A frequent Dahl theme is that of the person who concocts an elaborate and supposedly foolproof scheme to achieve some disreputable end, only to be thwarted by events. A bookseller sends out invoices for pornographic books supposedly purchased by their late husbands to grieving widows. An antique dealer poses as a clergyman in order to acquire valuable furniture at knock-down prices. An unfaithful wife pretends to have found a pawn ticket in order to conceal from her husband the fact that her lover has given her a mink coat. In each case an unexpected turn of events brings about their downfall. Of course, in some cases the twist- as in "The Umbrella Man"- is that the villain succeeds in his scheme.

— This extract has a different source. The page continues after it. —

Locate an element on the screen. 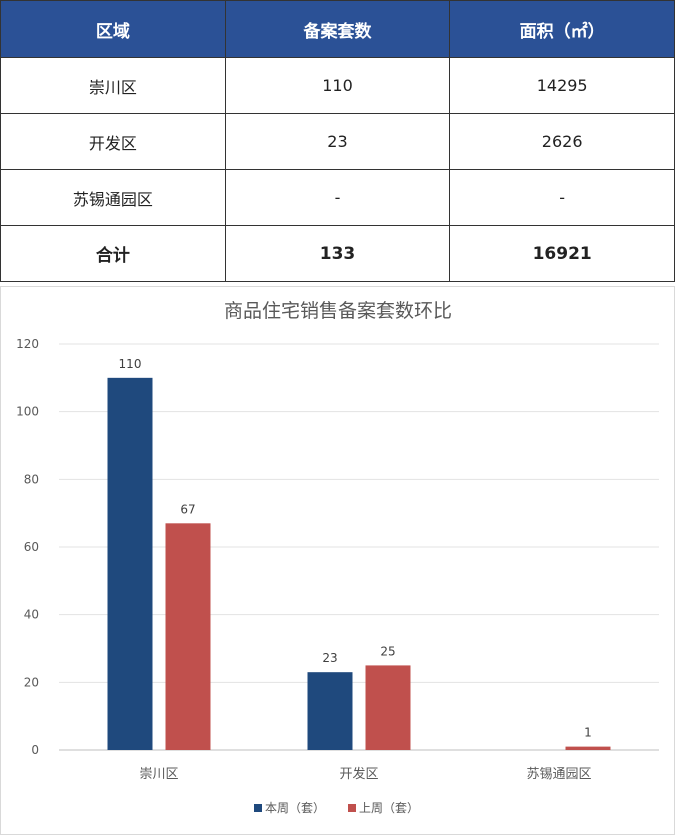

Sometimes the twist is less important than what has preceded it. In "Galloping Foxley", for example, a middle-aged commuter believes that the man sitting opposite him is the bully who made his life miserable at school. The twist- that he has, in fact, misidentified the man- is not particularly startling- what makes this story memorable is Dahl's description of the man's schooldays and his experiences of vicious schoolboy sadism. Not all the stories succeed; I felt that at times Dahl gave too much rein to his appetite for the bizarre and gruesome, with the result that some stories such as "William and Mary" or "Pig" tended to descend out of the real world and into a sort of grotesque Grand Guignol. Nevertheless, for every story that fails there are several that succeed. And when one of Dahl's stories succeeds, the result can be a delight. Among my favourites are "Lamb to the Slaughter", in which a woman who has killed her husband finds a neat way of disposing of the evidence, "Taste" which features the ultimate wine snob, "The Great Switcheroo" with its curious wife-swapping session and "The Surgeon" in which a stolen diamond is returned to its rightful owner by a most curious route. I suspect that most readers will find as much to enjoy in this collection as I did.